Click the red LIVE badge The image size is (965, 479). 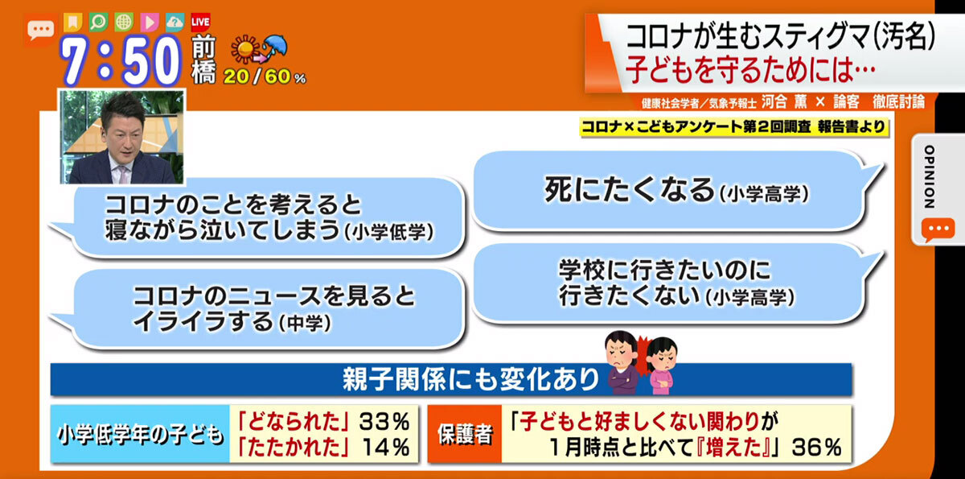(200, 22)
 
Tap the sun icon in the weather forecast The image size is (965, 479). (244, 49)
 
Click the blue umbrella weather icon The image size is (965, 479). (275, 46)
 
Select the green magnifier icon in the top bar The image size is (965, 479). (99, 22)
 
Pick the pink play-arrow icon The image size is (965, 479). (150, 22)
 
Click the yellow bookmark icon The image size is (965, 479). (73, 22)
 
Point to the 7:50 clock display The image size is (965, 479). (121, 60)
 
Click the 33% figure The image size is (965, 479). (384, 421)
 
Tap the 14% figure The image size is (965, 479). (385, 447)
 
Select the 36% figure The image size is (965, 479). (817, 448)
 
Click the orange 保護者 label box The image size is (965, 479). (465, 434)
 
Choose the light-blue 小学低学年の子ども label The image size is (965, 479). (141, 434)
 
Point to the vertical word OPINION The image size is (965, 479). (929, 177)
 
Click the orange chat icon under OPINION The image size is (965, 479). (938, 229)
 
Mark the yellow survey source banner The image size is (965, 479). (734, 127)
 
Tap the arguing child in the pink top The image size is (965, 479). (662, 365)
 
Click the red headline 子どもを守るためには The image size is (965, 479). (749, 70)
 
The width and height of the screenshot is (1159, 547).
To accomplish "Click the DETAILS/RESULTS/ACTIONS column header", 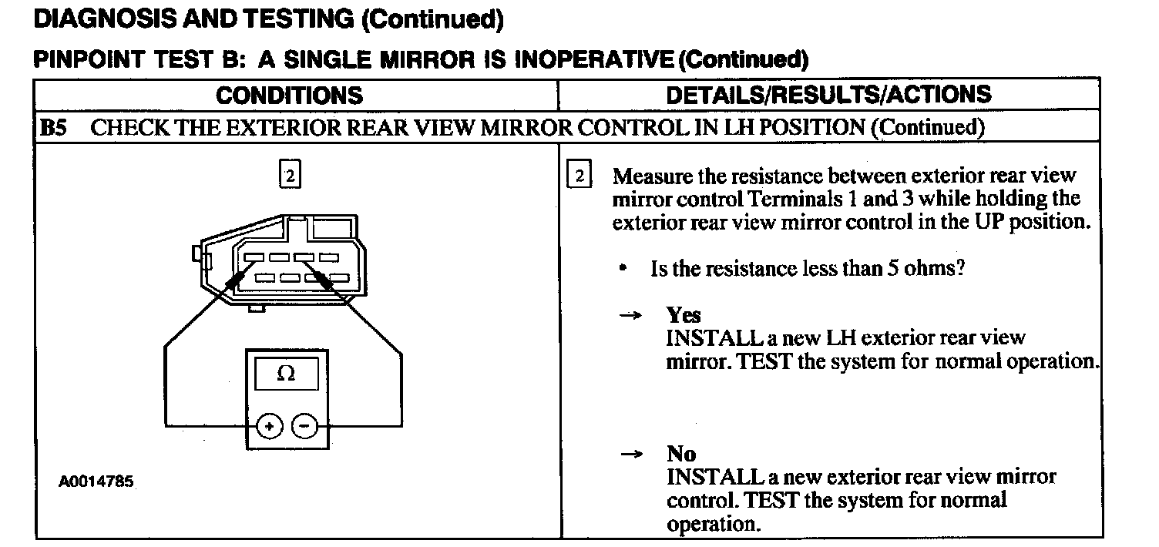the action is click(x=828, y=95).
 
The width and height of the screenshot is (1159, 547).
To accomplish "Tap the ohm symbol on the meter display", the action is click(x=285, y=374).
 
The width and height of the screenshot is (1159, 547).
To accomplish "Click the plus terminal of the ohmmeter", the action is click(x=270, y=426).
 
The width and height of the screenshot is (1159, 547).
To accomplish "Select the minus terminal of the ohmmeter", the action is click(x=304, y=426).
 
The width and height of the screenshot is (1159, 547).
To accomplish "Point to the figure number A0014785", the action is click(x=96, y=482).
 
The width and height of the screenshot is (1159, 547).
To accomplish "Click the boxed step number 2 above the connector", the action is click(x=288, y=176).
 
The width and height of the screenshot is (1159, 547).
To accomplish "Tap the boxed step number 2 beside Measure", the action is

### Exercise instructions
Copy out the material starting with the line containing "Point to the vertical" and going on through the line containing "Click the red headline", both included, requests and all. Shift every coordinate in the answers by -18.

### In response
Point to the vertical word OPINION The image size is (965, 479). (911, 159)
 
Click the orange chat icon under OPINION The image size is (965, 479). (920, 211)
 
Mark the yellow survey source banner The image size is (965, 479). (716, 109)
 
Tap the arguing child in the pink top The image size is (965, 479). (644, 347)
 
Click the red headline 子どもを守るためには The image size is (965, 479). (731, 52)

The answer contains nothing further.